Cuffed behind him, the man's hands were pressed against the chicken wire. He could feel the dog's muzzle as the animal tried unsuccessfully to bite through the wire.
"Oh, sorry," Danny said insincerely. "You're right. We wouldn't want one of your fingers to give the dog food poisoning." He spun the suspect and slammed him face first against the bars. "Is that better?"
Steve pushed the wire open and slid the tube through until the end came to rest next to the key.
Choi's face was pressed against decorative scrollwork on the bars, a solid half an inch from the dog's snapping teeth, but the suspect could still feel the angry beast's hot breath and a spray of saliva on his cheek. And now he could look straight into the toothy maw.

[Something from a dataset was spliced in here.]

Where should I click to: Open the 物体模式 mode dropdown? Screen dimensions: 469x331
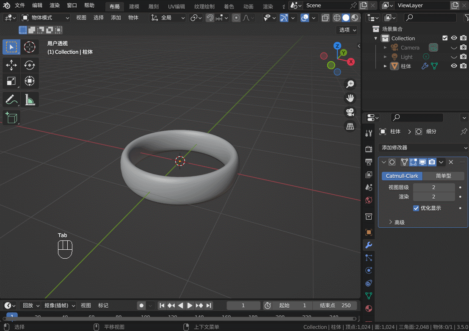[44, 18]
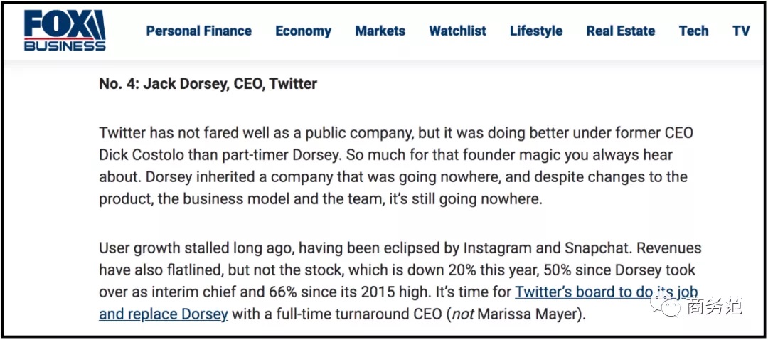
Task: Switch to the Tech section
Action: [x=693, y=31]
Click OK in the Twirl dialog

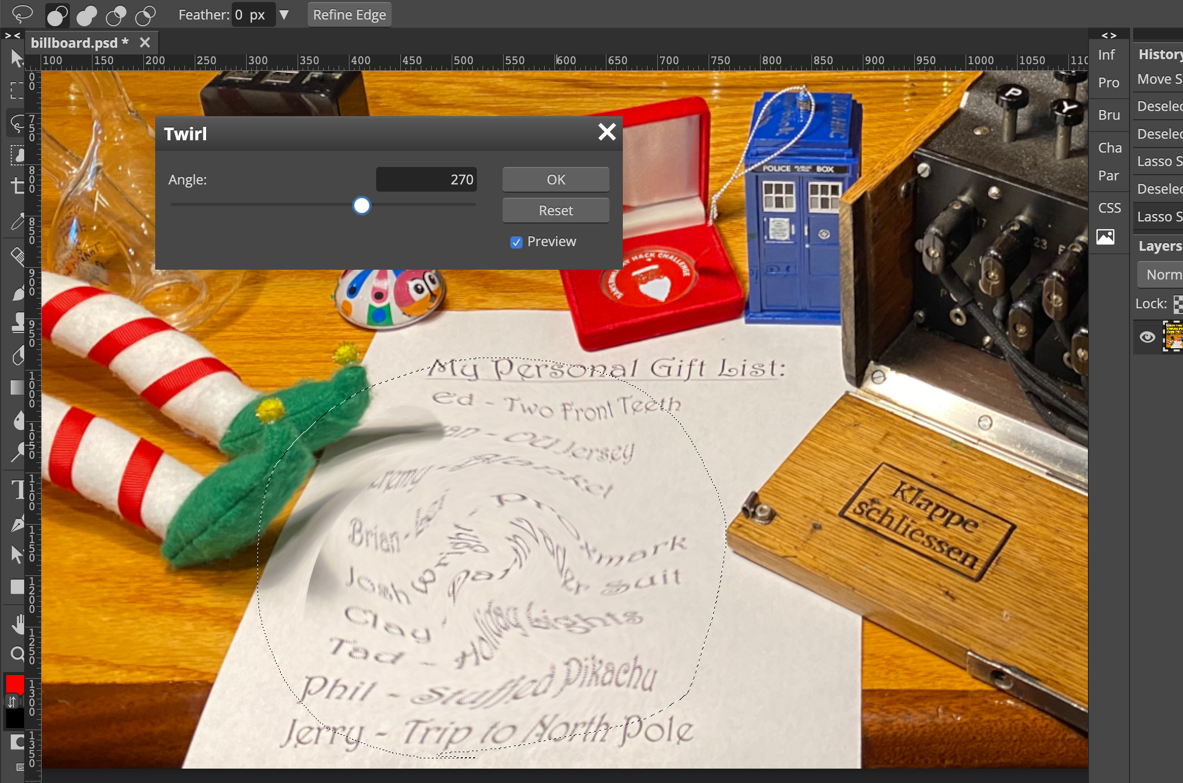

"While we're here, you want to tell me who hired you to break into the newspaper office?" Danny asked pleasantly. Choi talked quickly.
Moving slowly, Steve lay on the ground and slipped his arm into the armored sleeve, then lunged to grab the key.
The dog whirled fast as a striking snake and snapped at the metal sleeve. His teeth scored creases in the thin armor as Steve rolled away, yanking the pipe out of the cage.
Steve displayed the key proudly. Danny tossed Choi away from the pen to sprawl in the dirt. The dog let out a thunderous round of frustrated barks.
"Quiet, Tony," an elderly voice said firmly. "I've got a headache," the junkyard owner said while the paramedics checked him out.
Panting, the dog sat, calm now that his owner was back in charge.
An HPD patrol car pulled into the yard.
"Better get rid of the evidence, Iron Man," Danny advised his partner.
Steve shed the metal sleeve instantly and tossed it back into the junk pile.
The Five-0 officers left their shaken prisoner in the care of HPD and went back to the Camaro where Steve put the key in the ignition with a grin of triumph.
"Nice work with the distraction, but you would say you've been hanging out with me too much," Steve said.
Danny grinned. "You're a bad influence," he said. "I liked the Iron Man action with the armor and all."
"Yeah, I could do Iron Man," Steve said thoughtfully, remembering the Robert Downey Jr. movies. "But you'd have to double for me as Tony Stark."
"Why's that?" Danny asked suspiciously.
"Because I can't talk that much," Steve smirked.
Then — fully justifying his partner's faith in him — Danny ranted all the way back to headquarters.